WORK TASK –
Find the lines below holding the word "agent" and copy each of them.

━━ EXERCISE INPUT ━━

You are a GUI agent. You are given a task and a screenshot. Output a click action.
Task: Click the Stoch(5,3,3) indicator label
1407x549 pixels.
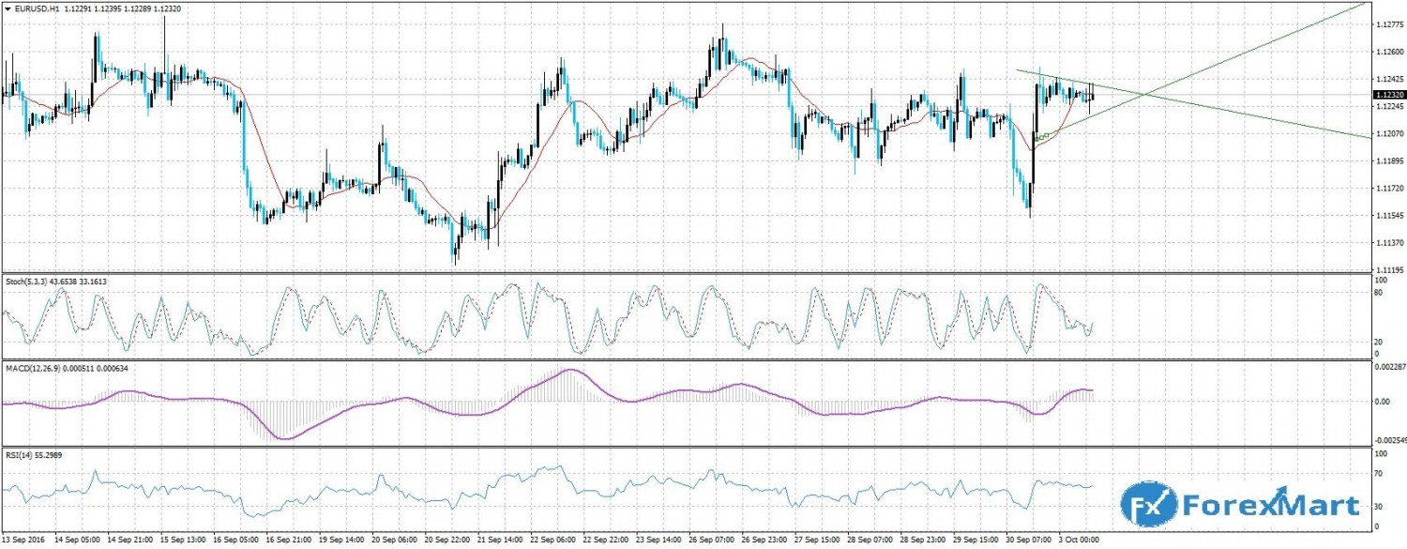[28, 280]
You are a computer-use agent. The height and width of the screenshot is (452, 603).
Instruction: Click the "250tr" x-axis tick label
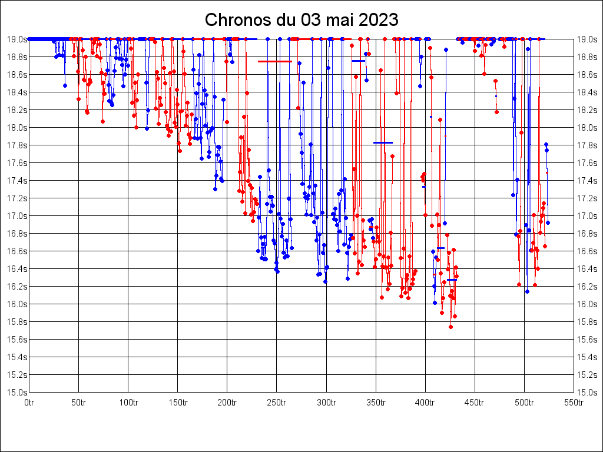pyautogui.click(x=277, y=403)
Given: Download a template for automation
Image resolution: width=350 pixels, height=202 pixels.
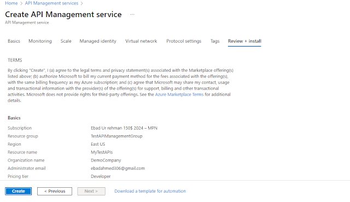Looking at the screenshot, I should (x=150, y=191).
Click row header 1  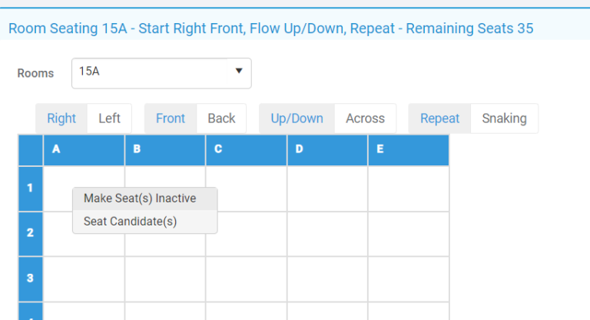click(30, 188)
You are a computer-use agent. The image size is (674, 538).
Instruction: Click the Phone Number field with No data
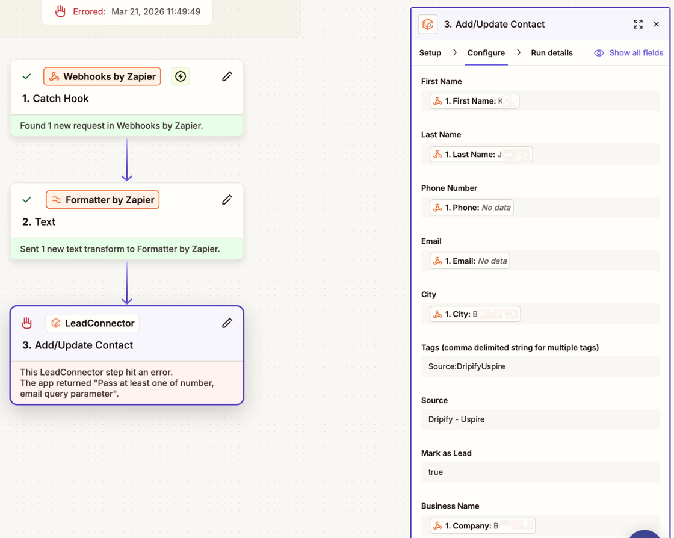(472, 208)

━━━

THE COMPLETED TASK –
You are a GUI agent. You are given a task and a screenshot. Output a click action.
You are a computer-use agent. The height and width of the screenshot is (452, 603).
You are a computer-use agent. The image size is (674, 538).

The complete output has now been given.